Thursday, September 09, 2004

I'm Not Hostile I'm Bitter...

Oooohhh, I remember what I don't like about visiting my parents house--their neighbors. Ms. "If I'm in the same room with my husband when he sneezes I get pregnant" and her husband, Mr. "Look at me in all my yuppie manliness." Yeah, I didn't think there were yuppies anymore either, but turns out there are two left. They have FOUR beautiful, perfect featured children all a year apart from each other. Lucy, Finnegan, Ivy Rose and Coco Michelle. All with caramel colored hair and dark brown eyes. Oh, and did I mention that they are all well behaved! Gasp! And Mr and Mrs Perfect are nice, loving parents! The tragedy! The horror! I am hiding my jealousy well aren't I?
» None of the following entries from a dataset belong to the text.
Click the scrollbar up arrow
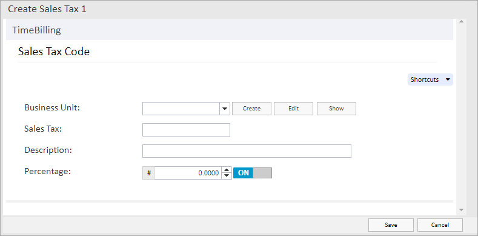The width and height of the screenshot is (478, 236). (x=461, y=21)
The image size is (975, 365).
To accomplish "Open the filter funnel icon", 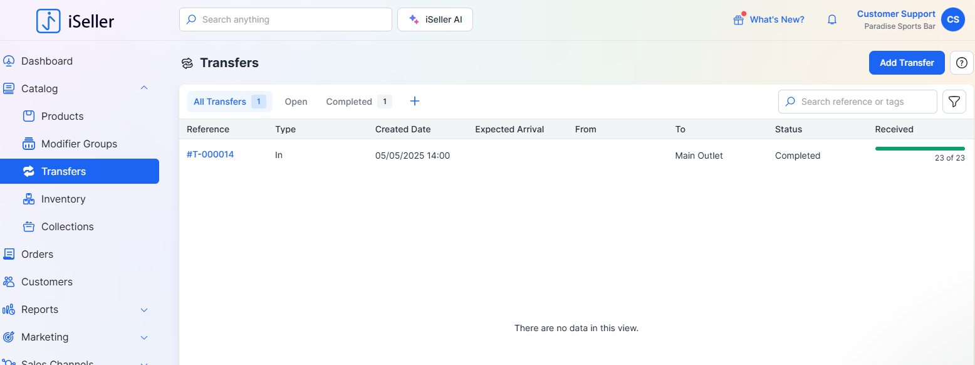I will click(x=954, y=102).
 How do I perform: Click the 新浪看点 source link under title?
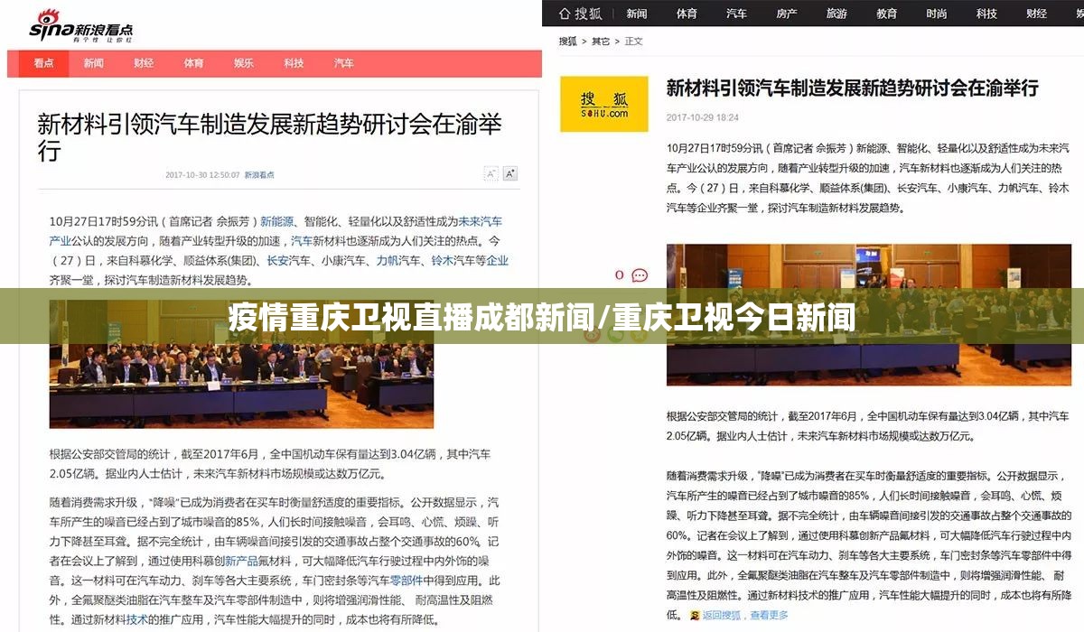click(259, 175)
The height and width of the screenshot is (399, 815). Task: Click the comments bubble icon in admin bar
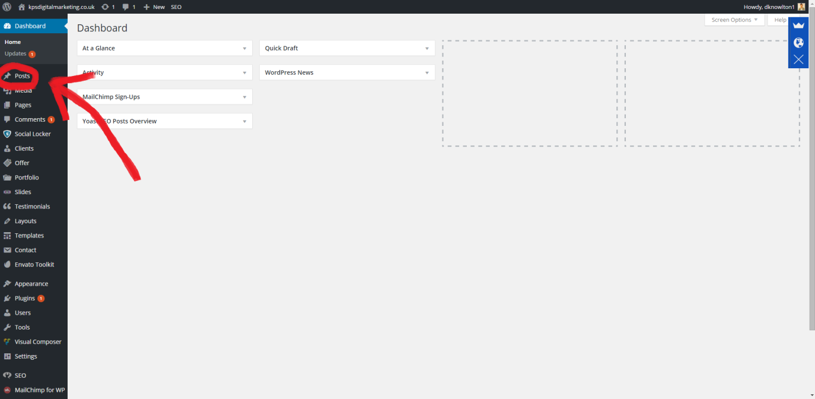tap(126, 7)
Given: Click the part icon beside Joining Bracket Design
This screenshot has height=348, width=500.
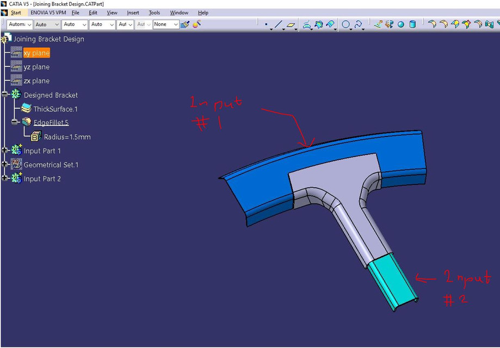Looking at the screenshot, I should [7, 39].
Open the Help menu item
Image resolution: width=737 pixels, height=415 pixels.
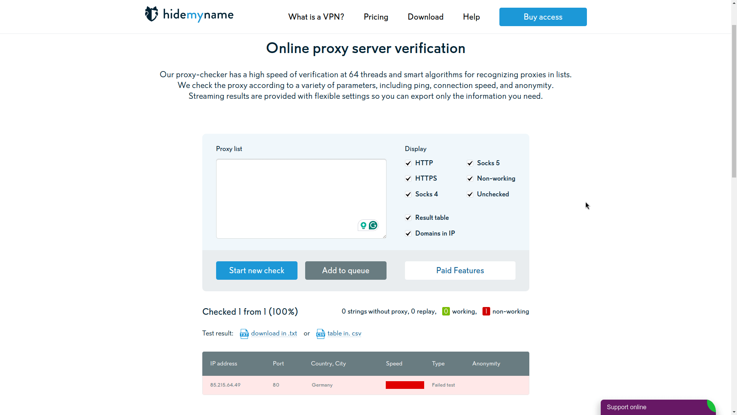pos(471,17)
Then there are the other neighbors. They adopted a wonderful little boy from Kazakstan so they thought, hey lets go out and get another! So they go back and bring back a beautiful, little 3 year old girl named Beeba, who, I'm pretty sure is the spawn of Satan. She is conniving, no, diabolical. I overheard her say, "You better do what I say or I will get you in trouble with Mom." This was a concept she could express in a brand new language, just six months or so after learning it. Scary. I make light of it, but I am serious, she is like Damian.
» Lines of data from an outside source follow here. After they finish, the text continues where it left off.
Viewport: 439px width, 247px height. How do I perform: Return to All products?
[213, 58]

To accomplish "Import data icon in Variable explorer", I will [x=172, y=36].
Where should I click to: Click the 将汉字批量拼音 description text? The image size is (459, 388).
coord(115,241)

My only solace? With names like Ivy Rose, Coco and Beeba I know where they're headed. (See post "The Name You Give Your Child May Lead Them to a Life of Crime") Mwoohohahaa!!!

1 comment:

Brina said...

I like the "plan-laugh" at the end... Poor things, who names their kids those sorts of things? I think you have totally nailed it about the life of crime thing. I had one the other day, John Johnson. That's just dooming your kid to a stuttering problem... LOL!